Thinking about students through the lens of a contractual view of immigration, perhaps this tells us something about the need for careful contract design. James Cleverly, the Home Secretary, described migrants bringing their dependents as “abuse”. That is obviously very wrong; all those migrants were doing was making a cost-benefit analysis and applying under existing rules. They read the small print and they liked the look of the contract on offer.
What Cleverly should have said but could not for political reasons was that the change in demographics was unexpected and unintended as far as the government was concerned.
The contract was badly drafted. But there was no bad faith or breach of contract on the part of the migrants concerned.

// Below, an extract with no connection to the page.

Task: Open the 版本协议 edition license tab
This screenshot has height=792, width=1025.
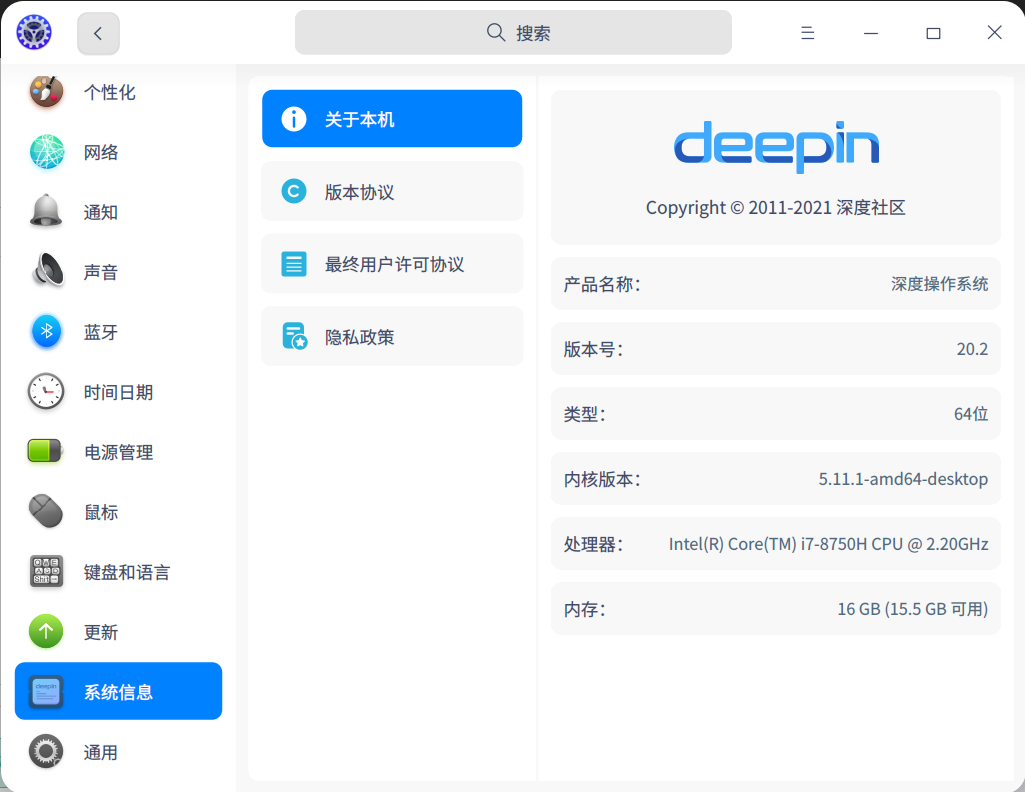Action: tap(392, 192)
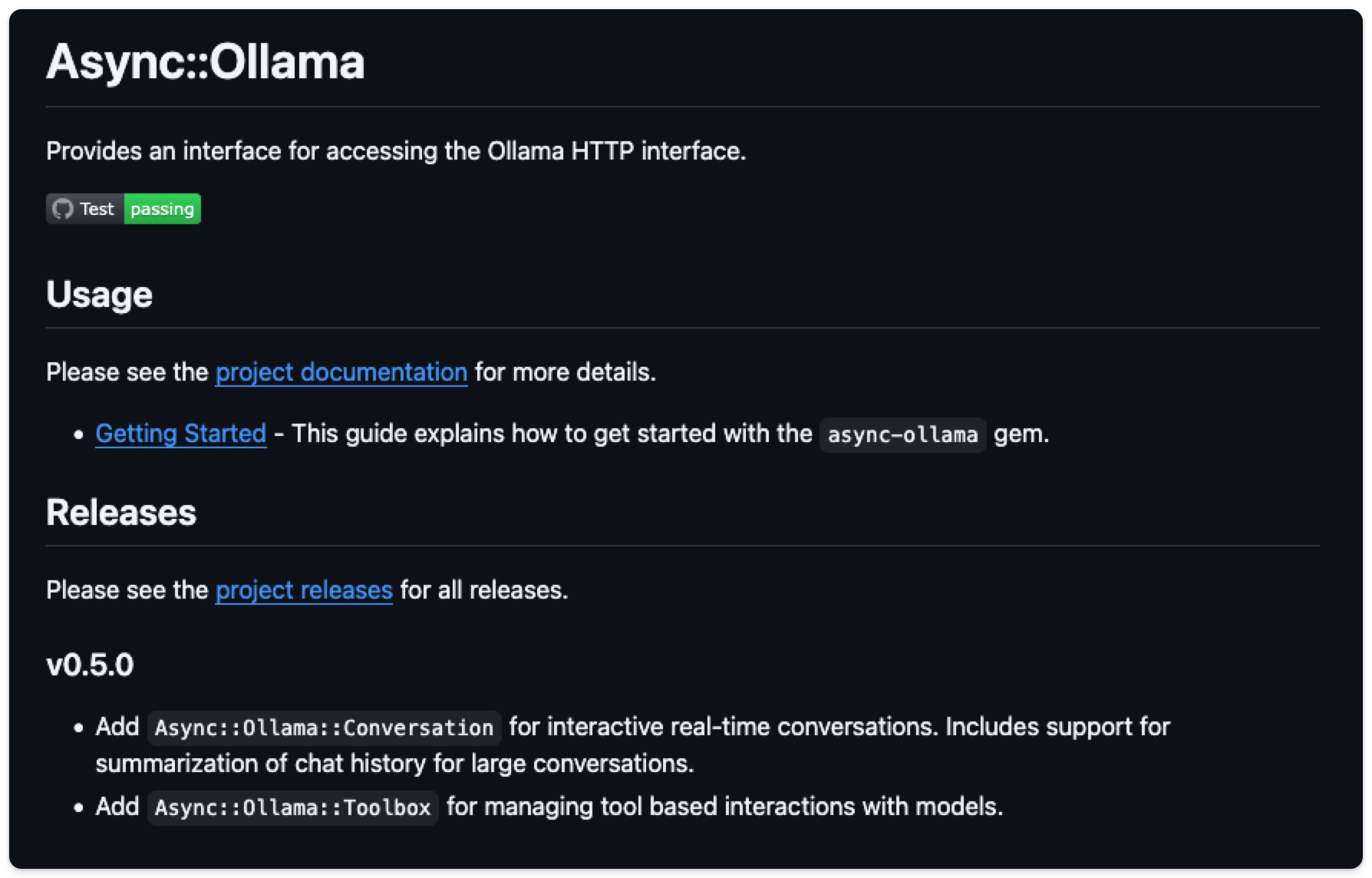Click the text 'for more details.'

pyautogui.click(x=566, y=372)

This rings very true to me as I think I am what you might call a serial migrant. I've migrated 8 times - twice to Hong Kong, twice to the UK - the first time as a dependent (I don't think that term was used at the time - I was accompanying my wife who had ancestry status) and the second as a European citizen after I had gained that status . (We might add a third when I gained my EUSS). Three times to European countries. Each time I made exactly the calculation you describe and so far all promises have been honoured. If they had not been, it would certainly have been a betrayal. This is particularly because, unlike in a true contract situation, there is no remedy for a change of legal status inconsistent with the original agreement.
I would certainly not have migrated in circumstances where I could not bring my family. But I was never desperate so I had a choice.
The current UK policy which looks as though it may retrospectively, effectively through the financial sanction of making renewal of leave to remain impossible or unlikely, mean that people cannot stay or at least stay legally is something I never considered in making my decisions. If it happened to me, I would certainly be bitter!
There is already a huge number of legal immigrants who have found that when it came time to renew, they could not afford it. Now we will have a category who would have expected re-employment on something close to their original terms, will lose their jobs because employers cannot or will not pay. There is huge abuse in the employment system already - agents or employers taking money for finding or giving the job, so many will still be in debt at the time they come to renew. If they cannot get a new job they will return to their countries still owing money and having very little to show for it.